In the end, they got it done.
After going down to the wire on passing the U.S. military budget for fiscal 2015 (a budget that, by law, really ought to have been passed by Oct. 1), Congress finally approved the National Defense Authorization Act for Fiscal Year 2015 (the "NDAA") last month. On Dec. 19, President Barack Obama signed it into law.
But not before some last-minute tinkering.
Avert your eyes: Congress is making the sausage.
As DefenseNews.com reported, "nearly 10 percent" of the Pentagon's requested funds were shifted around within the "cromnibus" appropriations bill (signed Dec. 16) funding items authorized by the military budget. What's more, lawmakers tweaked a full 35% of the 812 "budget lines" for procurement that received funding, providing either more or less money than the generals said they actually needed.
In all, 229 essential military budget items received less money than the Pentagon said they require, while 60 programs received additional funding -- resulting in $4 billion more being directed for defense than either the president or the Pentagon asked for. In total, the cromnibus allocated $521.3 billion to the "base" military budget, with an additional $63.7 billion in supplemental funds for foreign contingency operations -- so $585 billion in all.
Huntington Ingalls (NYSE:HII): The defense contractor overseeing the refueling of the nuclear-powered aircraft carrier USS George Washington will benefit from $843 million allocated to the carrier's refurbishment. This is really a double-win for Huntington Ingalls, considering that legislators until recently had discussed deactivating the carrier, rather than refueling it and sending it back to sea.
General Dynamics: Congress appropriated $120 million to buy M1 Abrams main battle tanks for the Army -- tanks the Army has said it doesn't need, but which must be built if General Dynamics is to keep its tank-building factories operational.
Northrop Grumman: Northrop, which has overall responsibility for maintaining Air Force A-10 Thunderbolt "Warthog" combat jets, and Boeing (NYSE:BA), which is putting new wings on older A-10s, benefited from a last-minute decision to fund the aircraft. The A-10 program will get $337 million to keep flying for another year.
And who lost out?
Boeing again: Boeing also hoped to sell the Navy 22 EA-18G electronic warfare aircraft for $2.14 billion. Instead, the Navy will get just 15 "Growlers" -- and Boeing will get $680 million less revenue. On the plus side, Boeing now has enough business to keep production lines for the plane open through 2017.
Lockheed Martin (NYSE:LMT): Lockheed received funding for every single F-35 fighter jet the Pentagon asked for, and an additional $1.6 billion for research and development on the still-in-development fighter jet. Some might consider that a win. But Lockheed investors had high hopes that Congress would eliminate funding for the A-10 fighter entirely, shifting those hundreds of millions over to buying more F-35s. As losses go, this was a slight one for Lockheed Martin.

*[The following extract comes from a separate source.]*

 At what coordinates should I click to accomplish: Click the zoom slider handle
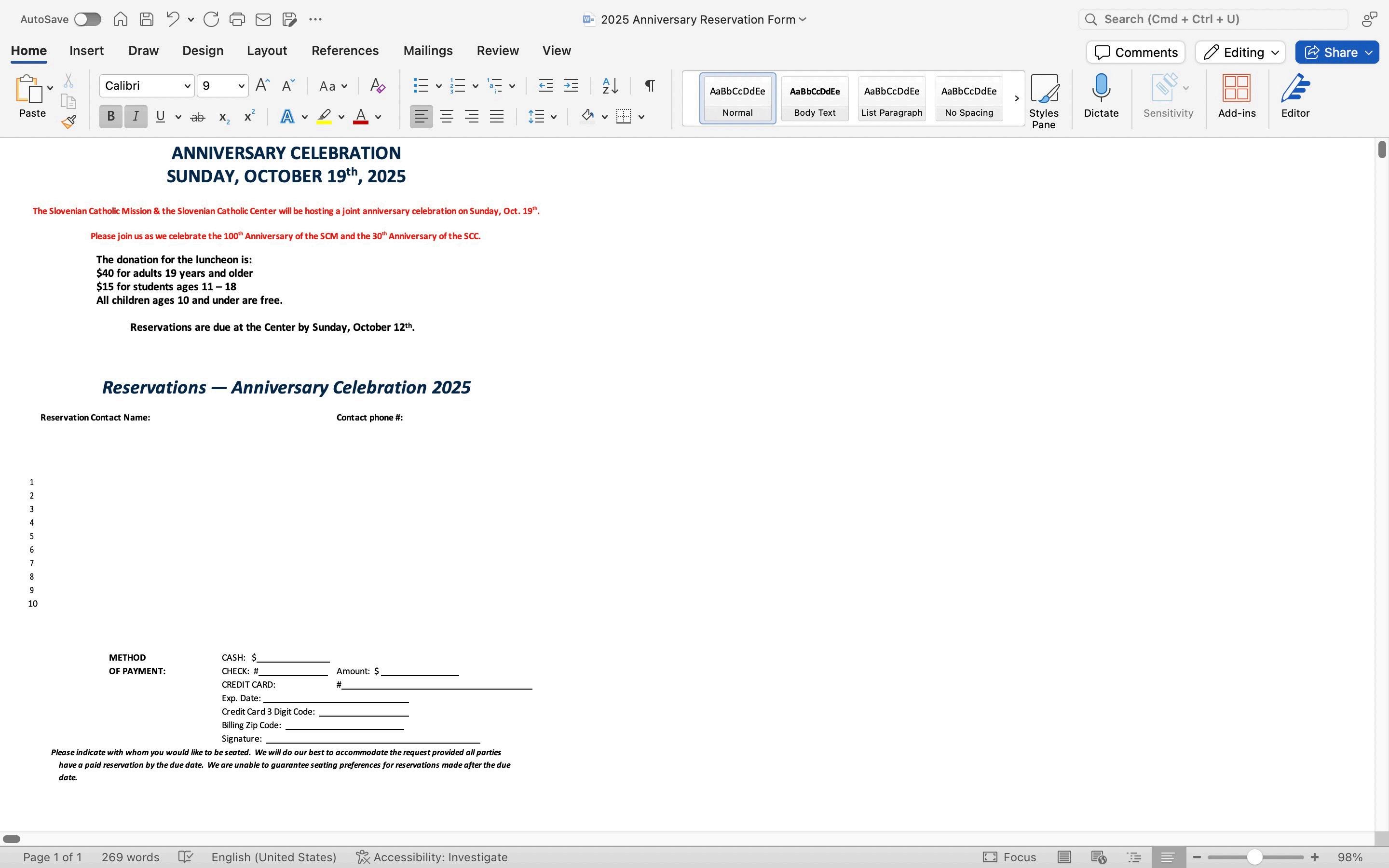tap(1254, 857)
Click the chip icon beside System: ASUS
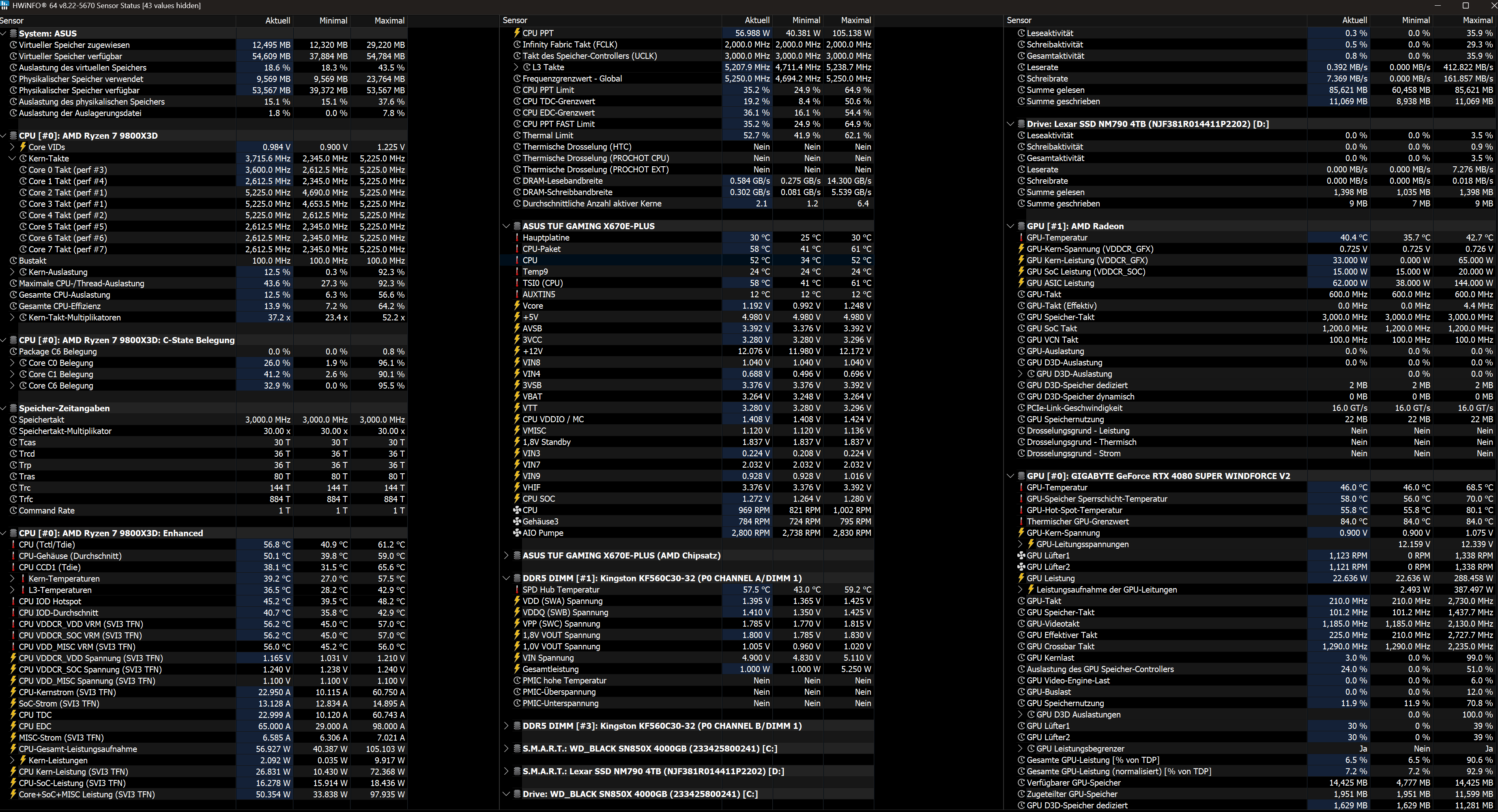This screenshot has height=812, width=1498. (13, 34)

And hey, there's always next year...
The big takeaway for investors
Here at The Motley Fool, we're as interested as anyone else in keeping up with events in Washington -- but what we really enjoy is figuring out how such developments affect investors' portfolios. In that regard, the single biggest takeaway from the 2015 military budget is the one we started out with.
While in dollar terms, the $7 billion-plus allocated to Lockheed Martin's F-35 program is certainly impressive, Congress' decision to proceed with nuclear refueling for the USS George Washington is even more significant for Huntington Ingalls. It means more than just hundreds of millions of dollars in extra revenue. It means Huntington Ingalls is likely to reap the full benefits of the project, which will take several years and $3 billion to complete.
For Huntington Ingalls, one of America's smallest pure-play defense contractors at just $5.5 billion in market cap, securing a $3 billion pipeline of work is a very big deal. It suggests 2015 could be a very good year for Huntington Ingalls.